ただし食物アレルギーは命にも係わります。安易に与えるのではなく、小児アレルギー疾患に精通している医師による診察を受けることが推奨されます。
(詳しくは日本小児アレルギー学会の「鶏卵アレルギー発症予防に関する提言」を参照)
1980年代に海外を中心に、アレルギー発症予防を目指して、一部の食品の摂取開始を遅らせる試みがされましたが、「食物アレルギー診療ガイドライン2005」では、長期的にみて推奨できるものではないことが述べられ、2008年には米国小児学会から、「離乳食を遅らせることはアレルギー疾患発症予防には有効ではない」と報告がされています。
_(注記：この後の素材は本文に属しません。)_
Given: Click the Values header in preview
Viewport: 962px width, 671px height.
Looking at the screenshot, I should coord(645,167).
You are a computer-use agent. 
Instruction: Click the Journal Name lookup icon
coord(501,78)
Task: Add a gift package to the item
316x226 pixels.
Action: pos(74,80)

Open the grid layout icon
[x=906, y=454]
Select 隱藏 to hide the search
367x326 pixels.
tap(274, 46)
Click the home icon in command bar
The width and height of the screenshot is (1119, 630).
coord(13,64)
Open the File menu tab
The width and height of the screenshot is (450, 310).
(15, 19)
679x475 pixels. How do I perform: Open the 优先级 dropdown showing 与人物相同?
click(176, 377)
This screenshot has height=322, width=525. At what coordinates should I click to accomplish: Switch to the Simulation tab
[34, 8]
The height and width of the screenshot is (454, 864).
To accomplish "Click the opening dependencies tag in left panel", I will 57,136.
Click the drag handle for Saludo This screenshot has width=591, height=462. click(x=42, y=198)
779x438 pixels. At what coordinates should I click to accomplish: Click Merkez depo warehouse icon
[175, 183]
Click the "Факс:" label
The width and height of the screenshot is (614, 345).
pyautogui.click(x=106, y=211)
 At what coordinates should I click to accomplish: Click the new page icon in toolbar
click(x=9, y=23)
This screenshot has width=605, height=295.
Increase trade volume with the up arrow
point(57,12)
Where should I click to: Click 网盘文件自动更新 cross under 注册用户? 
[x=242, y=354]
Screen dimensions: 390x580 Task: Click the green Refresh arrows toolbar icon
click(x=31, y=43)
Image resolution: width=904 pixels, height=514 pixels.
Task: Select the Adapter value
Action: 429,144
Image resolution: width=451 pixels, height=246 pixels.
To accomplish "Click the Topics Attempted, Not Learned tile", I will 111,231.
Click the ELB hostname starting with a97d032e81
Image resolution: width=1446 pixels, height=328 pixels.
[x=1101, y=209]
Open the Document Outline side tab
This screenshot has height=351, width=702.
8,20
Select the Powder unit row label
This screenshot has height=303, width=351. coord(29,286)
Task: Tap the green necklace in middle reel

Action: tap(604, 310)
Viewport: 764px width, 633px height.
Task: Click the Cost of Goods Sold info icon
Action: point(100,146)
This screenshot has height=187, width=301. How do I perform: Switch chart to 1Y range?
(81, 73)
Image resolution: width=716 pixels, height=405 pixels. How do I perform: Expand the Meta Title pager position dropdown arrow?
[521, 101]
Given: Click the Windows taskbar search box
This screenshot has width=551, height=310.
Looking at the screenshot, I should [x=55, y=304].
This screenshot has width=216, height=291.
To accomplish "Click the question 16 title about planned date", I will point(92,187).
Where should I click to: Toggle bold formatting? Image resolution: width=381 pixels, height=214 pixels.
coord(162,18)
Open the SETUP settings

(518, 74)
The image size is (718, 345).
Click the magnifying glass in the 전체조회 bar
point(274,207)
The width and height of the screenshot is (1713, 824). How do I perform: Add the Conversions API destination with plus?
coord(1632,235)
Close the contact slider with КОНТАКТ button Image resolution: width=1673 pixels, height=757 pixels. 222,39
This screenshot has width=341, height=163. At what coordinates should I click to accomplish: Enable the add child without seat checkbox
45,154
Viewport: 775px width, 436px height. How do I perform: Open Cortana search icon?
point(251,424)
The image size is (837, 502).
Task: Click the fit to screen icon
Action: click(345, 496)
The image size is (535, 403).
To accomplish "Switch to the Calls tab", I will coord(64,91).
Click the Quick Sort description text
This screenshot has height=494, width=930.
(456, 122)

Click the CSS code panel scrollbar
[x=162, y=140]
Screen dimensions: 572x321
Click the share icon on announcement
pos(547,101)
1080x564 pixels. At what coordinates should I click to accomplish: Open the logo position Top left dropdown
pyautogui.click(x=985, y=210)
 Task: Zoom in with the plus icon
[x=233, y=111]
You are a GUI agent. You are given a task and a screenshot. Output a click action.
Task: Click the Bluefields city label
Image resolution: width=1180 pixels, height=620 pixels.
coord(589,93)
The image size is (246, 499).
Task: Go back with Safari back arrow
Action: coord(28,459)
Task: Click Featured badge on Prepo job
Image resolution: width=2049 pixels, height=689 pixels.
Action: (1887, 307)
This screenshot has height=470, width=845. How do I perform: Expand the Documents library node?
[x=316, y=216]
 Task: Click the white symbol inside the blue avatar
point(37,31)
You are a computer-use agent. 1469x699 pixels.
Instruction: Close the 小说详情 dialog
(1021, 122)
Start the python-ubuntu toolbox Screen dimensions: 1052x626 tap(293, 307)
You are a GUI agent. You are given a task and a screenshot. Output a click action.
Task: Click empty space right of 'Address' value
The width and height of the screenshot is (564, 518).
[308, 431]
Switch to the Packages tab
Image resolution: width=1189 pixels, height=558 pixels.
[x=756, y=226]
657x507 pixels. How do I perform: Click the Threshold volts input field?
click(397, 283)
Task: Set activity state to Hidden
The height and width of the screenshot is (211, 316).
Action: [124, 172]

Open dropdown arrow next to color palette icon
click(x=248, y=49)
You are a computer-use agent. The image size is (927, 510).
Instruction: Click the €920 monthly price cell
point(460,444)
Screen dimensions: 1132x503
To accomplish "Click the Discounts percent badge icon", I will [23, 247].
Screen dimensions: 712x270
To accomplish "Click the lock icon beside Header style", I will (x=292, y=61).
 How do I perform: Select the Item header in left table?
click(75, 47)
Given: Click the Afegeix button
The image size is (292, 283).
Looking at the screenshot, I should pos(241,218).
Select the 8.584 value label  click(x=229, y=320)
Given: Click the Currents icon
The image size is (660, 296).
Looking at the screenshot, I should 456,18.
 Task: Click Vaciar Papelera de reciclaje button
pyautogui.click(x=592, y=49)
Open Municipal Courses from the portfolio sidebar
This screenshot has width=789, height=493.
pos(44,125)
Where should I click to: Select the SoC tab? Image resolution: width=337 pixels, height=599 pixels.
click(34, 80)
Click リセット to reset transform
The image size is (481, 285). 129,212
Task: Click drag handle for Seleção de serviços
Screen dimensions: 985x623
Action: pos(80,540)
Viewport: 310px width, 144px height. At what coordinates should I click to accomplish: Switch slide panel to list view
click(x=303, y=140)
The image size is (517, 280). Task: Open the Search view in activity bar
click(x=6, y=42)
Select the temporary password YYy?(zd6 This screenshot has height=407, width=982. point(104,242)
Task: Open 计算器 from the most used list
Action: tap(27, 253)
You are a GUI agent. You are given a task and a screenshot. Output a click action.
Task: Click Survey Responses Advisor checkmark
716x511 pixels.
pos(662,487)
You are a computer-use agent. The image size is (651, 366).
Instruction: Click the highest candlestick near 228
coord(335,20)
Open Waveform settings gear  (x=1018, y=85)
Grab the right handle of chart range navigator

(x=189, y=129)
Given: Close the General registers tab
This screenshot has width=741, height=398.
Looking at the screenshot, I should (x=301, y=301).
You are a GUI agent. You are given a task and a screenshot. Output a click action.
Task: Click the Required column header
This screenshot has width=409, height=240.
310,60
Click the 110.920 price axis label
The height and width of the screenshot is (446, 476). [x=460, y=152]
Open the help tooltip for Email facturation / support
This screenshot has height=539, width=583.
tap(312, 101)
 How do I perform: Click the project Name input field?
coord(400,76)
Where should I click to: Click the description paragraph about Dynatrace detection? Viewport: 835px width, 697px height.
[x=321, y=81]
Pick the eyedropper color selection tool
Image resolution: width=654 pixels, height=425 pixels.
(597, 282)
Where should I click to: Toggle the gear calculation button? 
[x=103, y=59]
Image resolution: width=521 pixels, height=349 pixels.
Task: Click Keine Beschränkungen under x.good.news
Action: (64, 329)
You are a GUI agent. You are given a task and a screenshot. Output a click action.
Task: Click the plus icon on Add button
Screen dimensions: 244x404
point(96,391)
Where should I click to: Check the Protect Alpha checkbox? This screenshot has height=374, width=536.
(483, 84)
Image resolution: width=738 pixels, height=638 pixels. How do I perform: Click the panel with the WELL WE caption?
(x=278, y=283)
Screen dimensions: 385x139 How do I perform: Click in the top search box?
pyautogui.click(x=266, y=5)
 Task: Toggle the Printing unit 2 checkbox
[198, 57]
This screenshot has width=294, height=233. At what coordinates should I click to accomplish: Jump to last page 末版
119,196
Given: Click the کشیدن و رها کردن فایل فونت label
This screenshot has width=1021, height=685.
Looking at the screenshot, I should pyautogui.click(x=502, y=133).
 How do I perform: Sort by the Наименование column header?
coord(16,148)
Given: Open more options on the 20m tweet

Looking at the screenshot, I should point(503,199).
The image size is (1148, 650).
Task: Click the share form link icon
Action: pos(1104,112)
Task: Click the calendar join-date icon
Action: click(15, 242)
「食物アレルギー診療ガイドライン2012、2016」でも、食物アレルギー発症予防のために、特定の食物の摂取開始時期を遅らせることは、発症リスクを低下させることにはつながらず、推奨されないことが記載されています。
離乳期早期からの摂取で鶏卵アレルギーの発症リスクを低下させるという結論は得られていても、安全かつ効果的に予防効果の得られる開始時期、摂取量や頻度、期間などにについては、現在も研究段階にあります。
すでに鶏卵アレルギーを発症している乳児に、安易に鶏卵摂取を促すことは危険な行為です。